시몽

Sets in Go

Go doesn’t have a type for sets. Some propose to use a map[T]bool to build a set of items of type T. For instance:

// Create a set
set := make(map[int]bool)

// Add some values
set[1] = true
set[5] = true

// Check if some values are in the set
if set[1] {
	fmt.Println("1 is in the set")
}
if set[2] {
	fmt.Println("2 is in the set")
}

// Remove a value
delete(set, 1)

// List values
for i := range set {
	fmt.Println(i)
}

This has two drawbacks:

  • Values in the map must always be true, otherwise listing values doesn’t work (or requires an additional if). This is misleading.
  • Values in the map take some space (1 byte per key).

A better alternative is to use map[T]struct{} (a map with empty structs as values). For instance:

// Create a set
set := make(map[int]struct{})

// Add some values
set[1] = struct{}{}
set[5] = struct{}{}

// Check if some values are in the set
if _, ok := set[1]; ok {
	fmt.Println("1 is in the set")
}
if _, ok := set[2]; ok {
	fmt.Println("2 is in the set")
}

// Remove a value
delete(set, 1)

// List values
for i := range set {
	fmt.Println(i)
}

Update: benchmarks

Some of you requested some benchmarks to know how much memory is saved by using struct{} instead of bool values. I ran this little test program:

package main

import (
	"fmt"
	"testing"
)

func benchmarkBool(b *testing.B) {
	s := make(map[int]bool)

	for i := 0; i < 10000*b.N; i++ {
		s[2*i] = true
	}
}

func benchmarkStruct(b *testing.B) {
	s := make(map[int]struct{})

	for i := 0; i < 10000*b.N; i++ {
		s[2*i] = struct{}{}
	}
}

func main() {
	boolRes := testing.Benchmark(benchmarkBool)
	fmt.Println("bool:", boolRes.MemString())

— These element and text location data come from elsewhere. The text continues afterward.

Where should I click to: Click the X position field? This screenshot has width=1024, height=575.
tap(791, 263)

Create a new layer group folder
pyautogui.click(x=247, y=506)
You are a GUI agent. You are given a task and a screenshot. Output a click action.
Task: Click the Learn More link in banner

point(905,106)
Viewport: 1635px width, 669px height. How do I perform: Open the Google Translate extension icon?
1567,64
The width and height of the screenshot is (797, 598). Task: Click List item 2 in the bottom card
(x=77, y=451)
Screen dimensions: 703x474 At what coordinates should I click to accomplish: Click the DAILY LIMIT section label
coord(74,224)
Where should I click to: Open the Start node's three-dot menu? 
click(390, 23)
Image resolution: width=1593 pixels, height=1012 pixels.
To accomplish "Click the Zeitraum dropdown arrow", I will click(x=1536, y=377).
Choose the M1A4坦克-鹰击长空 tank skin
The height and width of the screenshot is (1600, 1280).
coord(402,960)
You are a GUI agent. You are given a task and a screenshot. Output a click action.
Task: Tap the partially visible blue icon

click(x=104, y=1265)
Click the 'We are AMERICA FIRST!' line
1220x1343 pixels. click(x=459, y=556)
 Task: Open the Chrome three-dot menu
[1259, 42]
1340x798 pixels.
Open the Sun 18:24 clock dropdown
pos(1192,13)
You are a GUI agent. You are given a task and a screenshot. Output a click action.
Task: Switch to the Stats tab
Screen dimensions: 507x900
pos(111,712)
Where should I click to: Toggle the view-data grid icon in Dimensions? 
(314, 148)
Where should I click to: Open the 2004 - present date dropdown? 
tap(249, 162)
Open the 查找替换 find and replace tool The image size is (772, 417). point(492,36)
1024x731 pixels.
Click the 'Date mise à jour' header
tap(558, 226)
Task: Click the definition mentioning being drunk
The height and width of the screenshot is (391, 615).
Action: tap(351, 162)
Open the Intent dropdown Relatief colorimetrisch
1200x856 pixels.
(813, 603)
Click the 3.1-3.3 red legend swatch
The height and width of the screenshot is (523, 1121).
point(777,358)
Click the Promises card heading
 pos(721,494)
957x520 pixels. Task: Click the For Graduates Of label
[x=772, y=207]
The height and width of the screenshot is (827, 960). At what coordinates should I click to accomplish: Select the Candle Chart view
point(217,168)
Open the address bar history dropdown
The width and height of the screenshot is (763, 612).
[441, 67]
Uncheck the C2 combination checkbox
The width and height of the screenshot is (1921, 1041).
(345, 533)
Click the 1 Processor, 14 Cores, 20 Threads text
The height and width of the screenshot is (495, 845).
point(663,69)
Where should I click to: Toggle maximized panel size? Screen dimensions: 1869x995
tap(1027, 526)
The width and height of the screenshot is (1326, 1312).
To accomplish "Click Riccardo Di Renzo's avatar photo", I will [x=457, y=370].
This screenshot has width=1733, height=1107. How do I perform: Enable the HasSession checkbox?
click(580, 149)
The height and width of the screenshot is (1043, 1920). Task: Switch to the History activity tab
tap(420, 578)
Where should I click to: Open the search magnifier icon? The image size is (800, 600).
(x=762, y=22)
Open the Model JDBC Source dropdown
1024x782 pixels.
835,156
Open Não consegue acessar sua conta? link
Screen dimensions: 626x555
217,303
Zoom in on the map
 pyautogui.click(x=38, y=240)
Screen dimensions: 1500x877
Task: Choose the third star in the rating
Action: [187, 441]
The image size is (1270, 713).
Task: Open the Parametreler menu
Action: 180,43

	structRes := testing.Benchmark(benchmarkStruct)
	fmt.Println("struct{}:", structRes.MemString())

	fmt.Println("ratio:", float32(boolRes.AllocedBytesPerOp()) / float32(structRes.AllocedBytesPerOp()))
}

Here are the results:

> go run set.go
bool:   444249 B/op	     307 allocs/op
struct{}:   403625 B/op	     306 allocs/op
ratio: 1.1006479

So you save 10% memory for int maps (on a 64-bit machine).